Бак отвернулся и подошел к двери, в амбразуре которой виднелись последние — или первые, в зависимости от спуска или подъема, — перекладины лестницы. Опершись плечом на косяк, он стал разглядывать чахлые деревца, трупы, застывшие у их подножия, волнующееся море в просветах листвы, древесных зверюшек, суетившихся в кронах, — короче, все, что попадалось на глаза. Гутман у него за спиной продолжал вещать своим гнусавым натужным голосом.

— Это не срочно, — повторял толстяк, угнездившись в глубоком кресле, откуда торчали только его несоразмерно крупные конечности и макушка, похожая на яйцо в рюмке; ублаготворенный, размякший, он сейчас был способен думать только о настоящем и, может быть, о самом ближайшем будущем, не более.

— Нужно сжечь все это, — сказал Гутман, указывая на загромождавшие комнату обломки мебели, которую только при очень богатой фантазии можно было представить себе новой, — уничтожить все, кроме этого кресла. Превосходное кресло!

— А как же с подвалом? — снова напомнил Бак.

— Подвал подождет.

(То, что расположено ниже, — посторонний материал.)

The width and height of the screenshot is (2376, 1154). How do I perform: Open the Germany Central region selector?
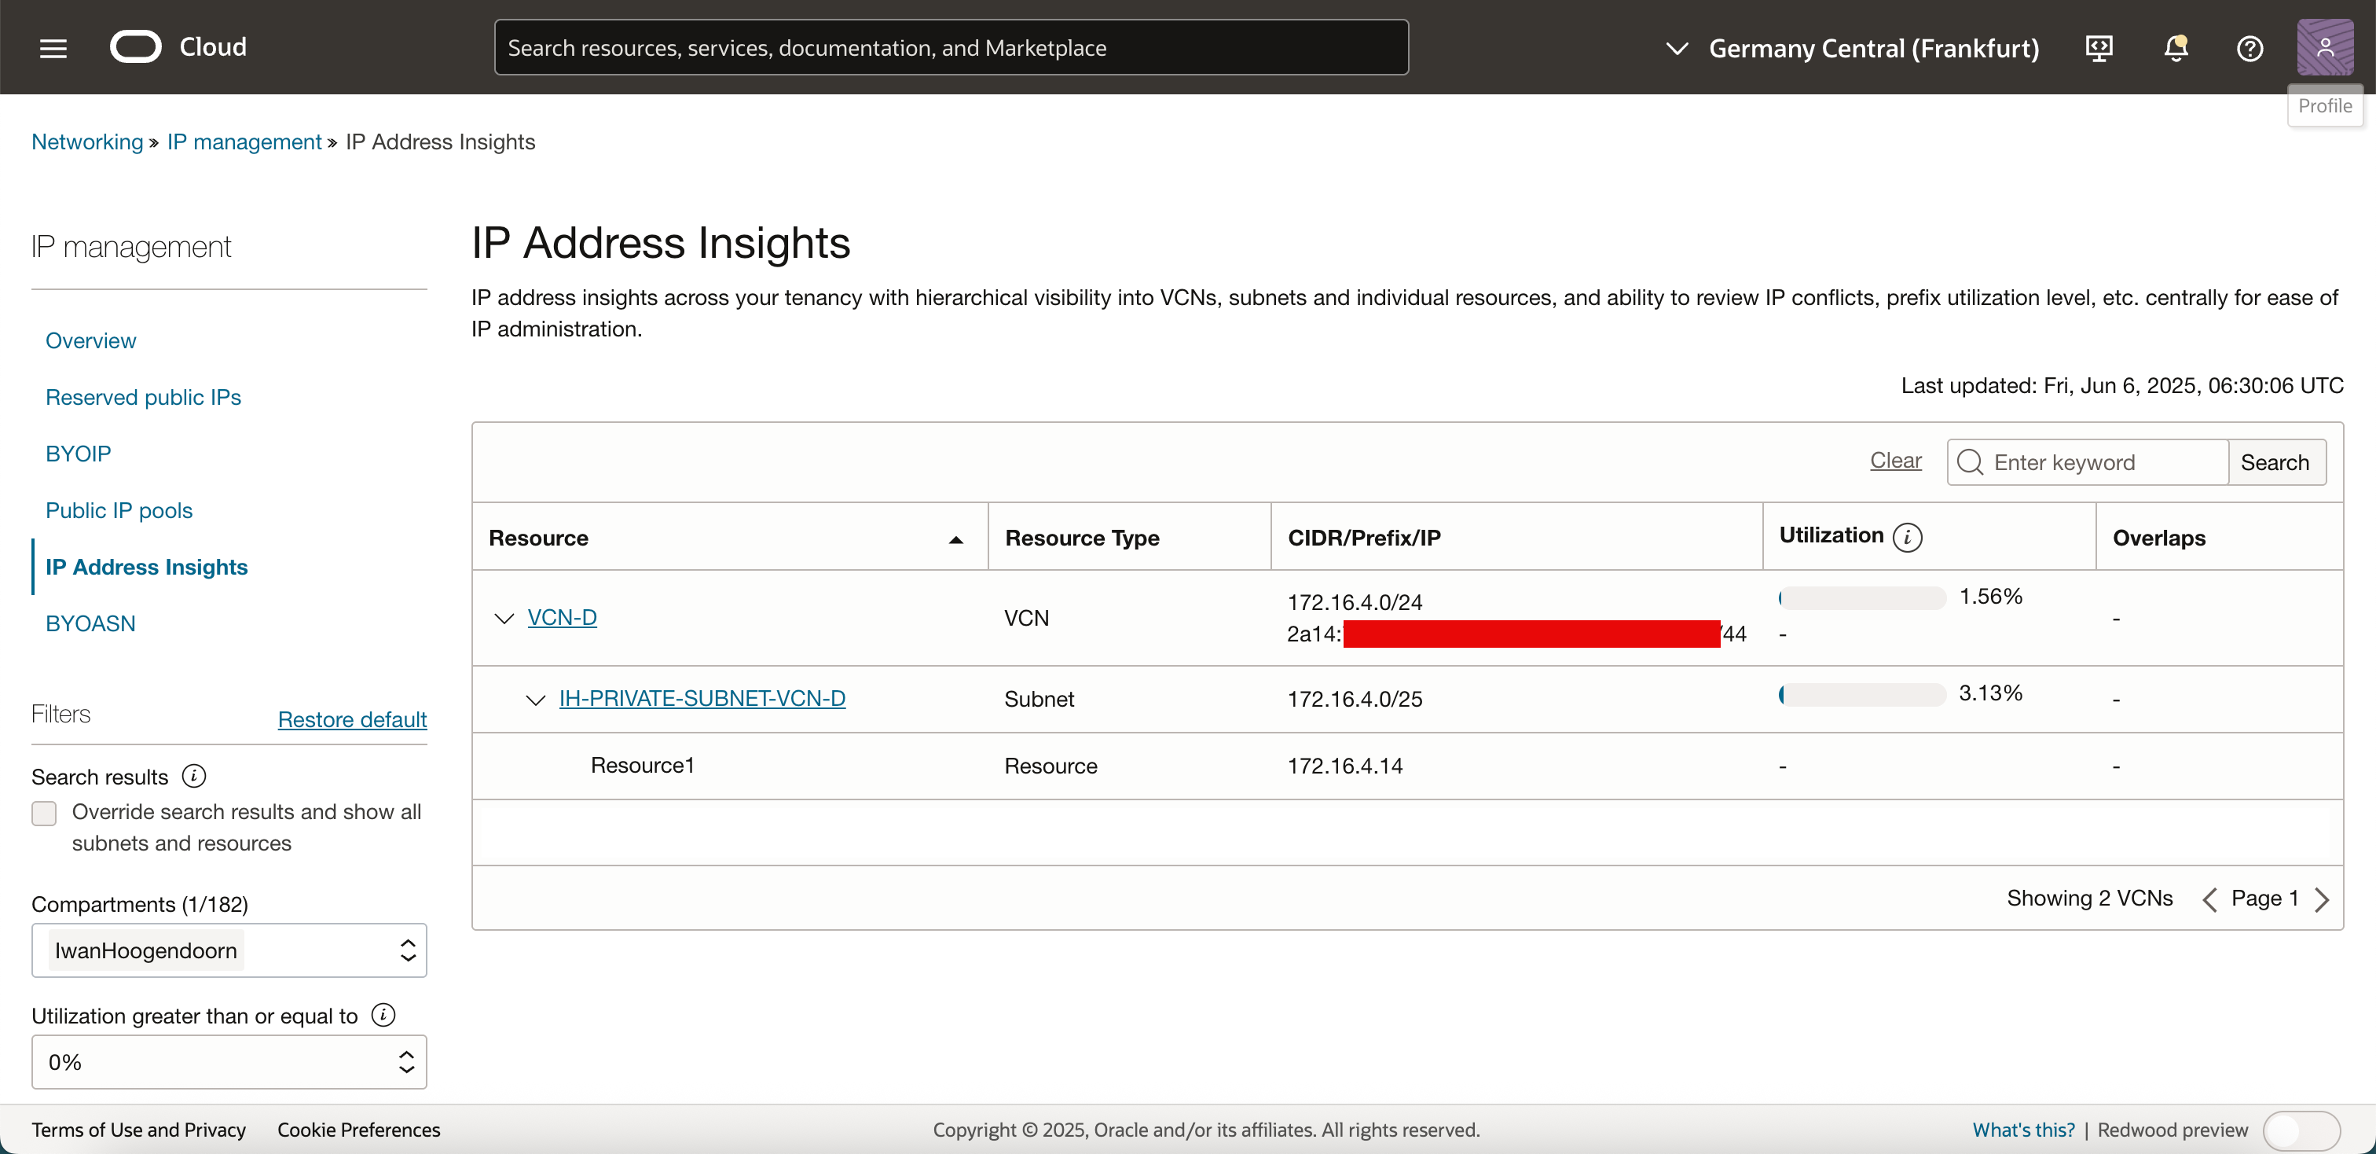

В данный момент я отсюда не сдвинусь ни за какие блага на свете. Бак раскрыл рот, чтобы возразить. Но тут мир взорвался.

В одну секунду — или, если быть совсем точным (что совершенно не обязательно), в интервале, соответствующем 9 162 631 770 периодам, отвечающим излучательному переходу между двумя уровнями сверхтонкого взаимодействия основного эталона цезия 133, — подземные запасы взрывчатки превратили замок в действующий вулкан. Первой жертвой огненного извержения стал Гутман: его грузную тушу подбросило к потолку, где она и размазалась по всей поверхности гигантской, жирной анатомической кляксой, как масло по хлебу. Затем разлетелся вдребезги сам потолок, и его бесформенные части, вместе с останками Гутмана, веером взметнулись в раскаленный голубой небосвод. Взрывная волна вышвырнула Бака за дверь, метров на тридцать от здания, и его тело украсило собой ветки сразу четырех деревьев, стоявших довольно далеко друг от друга, уподобив их четырем новогодним елкам людоедов. В облаках пыли и дыма, какие венчают жерло вулкана, беспорядочно метались уцелевшие наемники; они в панике лезли повыше на скалы, машинально сжимая в руках кто автомат, кто нож, кто вилку. Замок, взлетевший на воздух гейзером обломков, рухнул на прежнее место, но уже, в силу механических повреждений, не целиком, а бесформенной грудой руин. Последними на эти развалины спустились останки изобретателя в виде невесомого пепла, и этот пепельный, припорошивший их дождичек стал финальной нотой, личной росписью творца катаклизма.

Взрыв сотряс весь остров, вплоть до окружающего моря, и волны, ласково лизавшие его берега, на миг отступили и взбаламутились. Центральная гора, высившаяся над окружающей местностью, дрогнула до основания; длинные, простертые к небу стволы араукарий на ее вершине закачались, как гибкие хлысты, а Селмер с Арбогастом, наблюдавшие оттуда за всей этой суматохой с начала до конца, попадали друг на друга.

В тот день они проснулись позже обычного, долго потягивались, зевали, что-то бормотали и наконец вышли на традиционную утреннюю прогулку, лениво жуя на ходу бананы и печенье. Их путь лежал к той самой вершине, с которой они ежедневно обозревали горизонты, в буквальном и переносном смысле этого слова, чаще всего безуспешно, ибо упомянутые горизонты были, так или иначе, безнадежно замкнуты. Инспекция эта, в принципе обязательная для бдительной охраны территории, очень скоро превратилась, в силу их беззаботной праздности, в приятную разминку, которую они проводили никуда не торопясь, не разговаривая, давая выветриться остаткам ночных сновидений или благодушно подводя под них рациональную основу, и все это в атмосфере чудесной, умиротворяющей неги, среди всеобщего благоденствия, отрешенной полудремы и уютной безопасности, где спокойные беспечные люди в теплой компании вкушают нектар и амброзию, то есть утренний завтрак.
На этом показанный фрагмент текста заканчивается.